By Enrique Tessieri
As I write these words the situation in Egypt may have led to the downfall of embattled President Hosni Mubarak from power after 30 years. As a Latin American watching events in Tunisia in January and now in Egypt, I can only rejoice with the Egyptian people who have finally risen and demanded their long-overdue rights to democracy and self-determination.
It should not come to any surprise that the biggest loser if Mubarak flees the country will be the United States, which has financed and supported corrupt and authoritarian regimes in the region. Politics does sometimes makes strange bedfellows.
US President Barack Obama has spoken with Mubarak asking him to open a dialogue with his people. ” My administration is closely monitoring the situation. Our first concern is preventing injury and loss of life,” he said. “I want to be clear in calling on Egyptian authorities to refrain from any violence against peaceful protesters.”
The implication of Mubarak leaving are huge not only for Egypt but for the whole region because it will most likely spread to Syria, Jordan, Yemen and other countries in the region.

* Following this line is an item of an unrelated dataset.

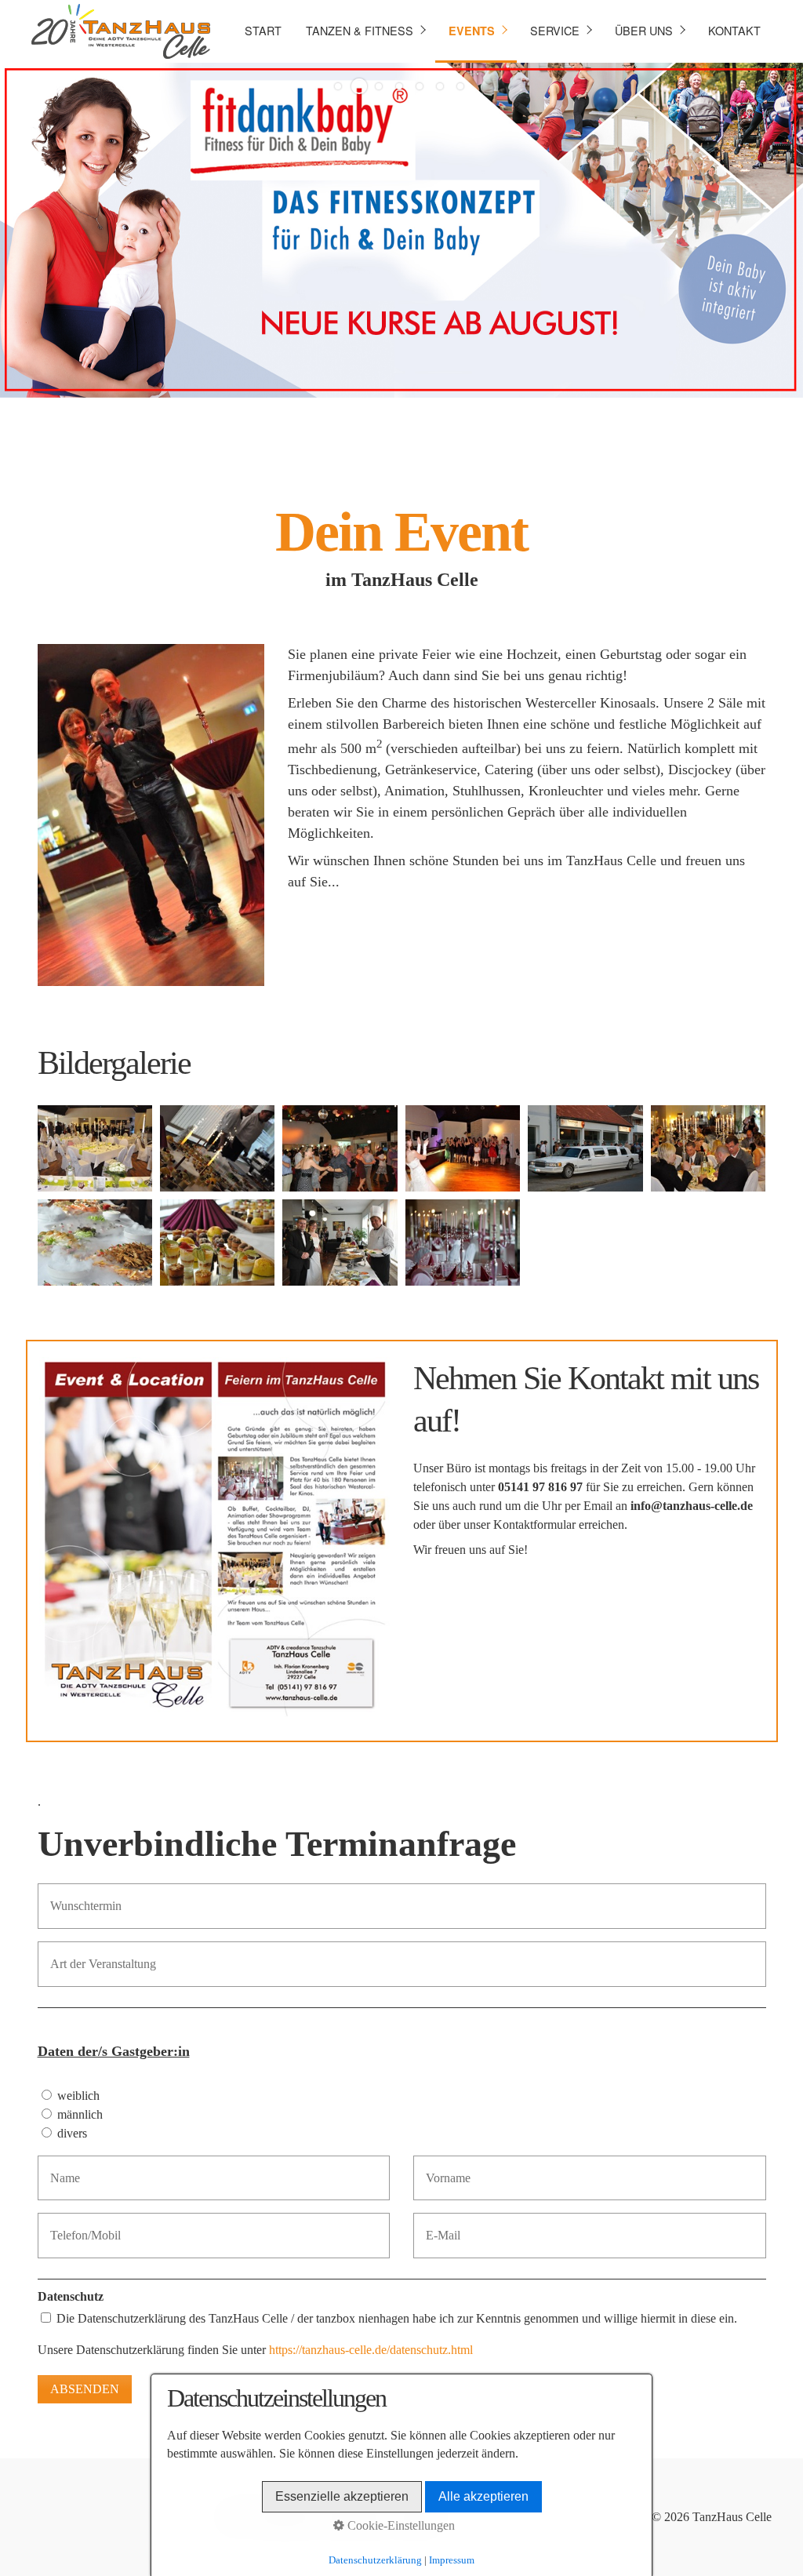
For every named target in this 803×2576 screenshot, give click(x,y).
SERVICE (555, 30)
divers (72, 2133)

Outspoken as ever, the right-wing US radio talk show host Glenn Beck tweets: “Egypt may be a tipping point. Yemen and Jordan also have smaller uprisings. Iran is smiling, the Saudis and Israelis are not. Pray4peace.”
The man to watch is Mohamed ElBaradei, the man slated to replace Mubarak and placed under house arrest by the regime after his returned to Egypt. He said that the West should practice what it preaches. “Is (to) defend the rights of Egiptian’s universal rights: freedom, dignity, social justice.”
What do you think the implications of greater democracy and people’s power in the Middle East will have on Europe?